DPW FSPMI Riau Tegaskan Akan Kawal Hak Korban, Serta Melakukan Pendampingan Keluarga

DPW FSPMI Riau Tegaskan Akan Kawal Hak Korban, Serta Melakukan Pendampingan Keluarga

Pelalawan, KPonline- Dewan Pimpinan Wilayah (DPW) FSPMI Provinsi Riau bersama jajaran pengurus terus bergerak cepat mengawal perjuangan hak korban kecelakaan yang menimpa dua pekerja, Yaatulo Zai (41) dan Ndrotoli Zai (32). Upaya ini dilakukan sebagai bentuk tanggung jawab organisasi dalam memastikan seluruh hak korban dan ahli warisnya terpenuhi secara adil dan sesuai ketentuan yang berlaku.

Dalam langkah awal, rombongan DPW FSPMI Riau melakukan perjalanan menuju PT. RSS untuk bertemu langsung dengan pimpinan perusahaan. Pertemuan tersebut membahas secara serius terkait tanggung jawab perusahaan terhadap korban, termasuk memastikan hak-hak normatif pekerja tidak diabaikan pasca insiden tragis tersebut.

Dalam pertemuan itu, FSPMI menyampaikan bahwa kejadian yang menimpa korban merupakan bagian dari kecelakaan kerja, sehingga perusahaan memiliki kewajiban penuh dalam mengawal dan memenuhi seluruh hak yang timbul. Pihak perusahaan juga menyambut baik pertemuan tersebut hingga diskusi berlangsung berjalan lancar dengan penyelesaian yang adil, transparan, serta berpihak pada kepentingan korban dan keluarganya.

Foto: Ketua DPW FSPMI Riau Satria Putra dan Wakil Ketua Yudi Efrizon saat melakukan pendampingan kepada keluarga korban

Tidak berhenti di situ, DPW FSPMI Riau juga melanjutkan pendampingan kepada keluarga korban dengan melakukan pertemuan bersama pihak perusahaan ekspedisi, yang karyawannya menjadi pelaku penabrakan. Pendampingan ini bertujuan untuk membuka ruang dialog dan memastikan adanya itikad baik dalam penyelesaian permasalahan.

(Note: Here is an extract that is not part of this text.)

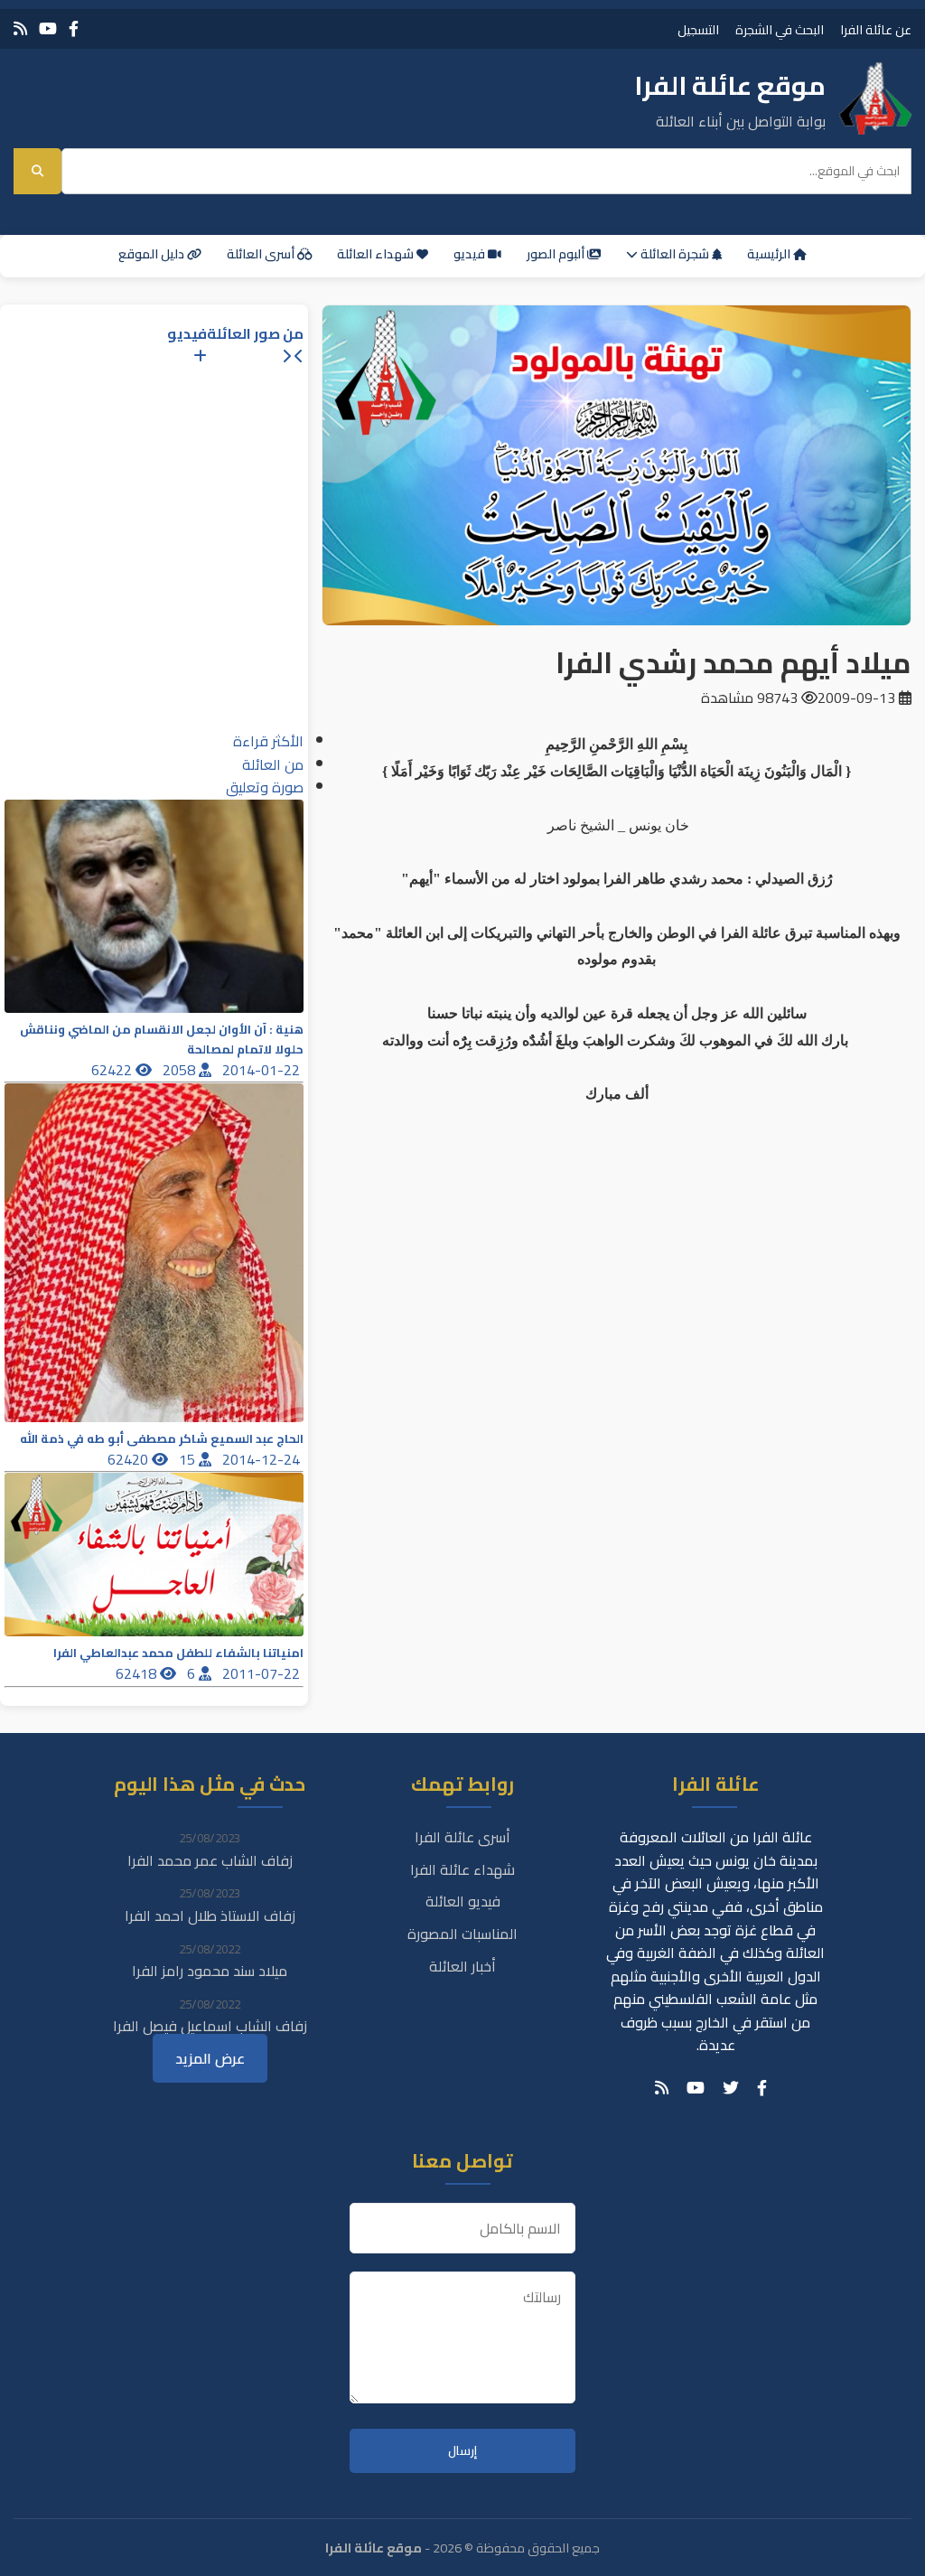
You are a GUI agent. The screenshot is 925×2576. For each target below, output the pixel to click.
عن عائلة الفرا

Dalam proses tersebut, FSPMI berperan aktif sebagai pengawal kepentingan keluarga korban, agar seluruh bentuk pertanggungjawaban dari pihak terkait dapat dipenuhi tanpa ada yang terabaikan. Mulai dari aspek hukum, santunan, hingga jaminan sosial menjadi fokus utama yang terus diperjuangkan.

DPW FSPMI Riau, Satria Putra berharap, melalui rangkaian pertemuan dan pendampingan ini, dapat tercapai kesepakatan atau mufakat yang adil bagi kedua belah pihak. Penyelesaian yang mengedepankan kemanusiaan dan keadilan diharapkan mampu memberikan kepastian serta ketenangan bagi keluarga korban yang tengah berduka.

“Komitmen FSPMI untuk terus mengawal kasus ini ditegaskan sebagai bentuk solidaritas dan tanggung jawab terhadap anggota serta perjuangan buruh secara keseluruhan. Hingga seluruh hak korban benar-benar terealisasi, FSPMI memastikan akan tetap berada di garis depan dalam memperjuangkannya”, Tutupnya.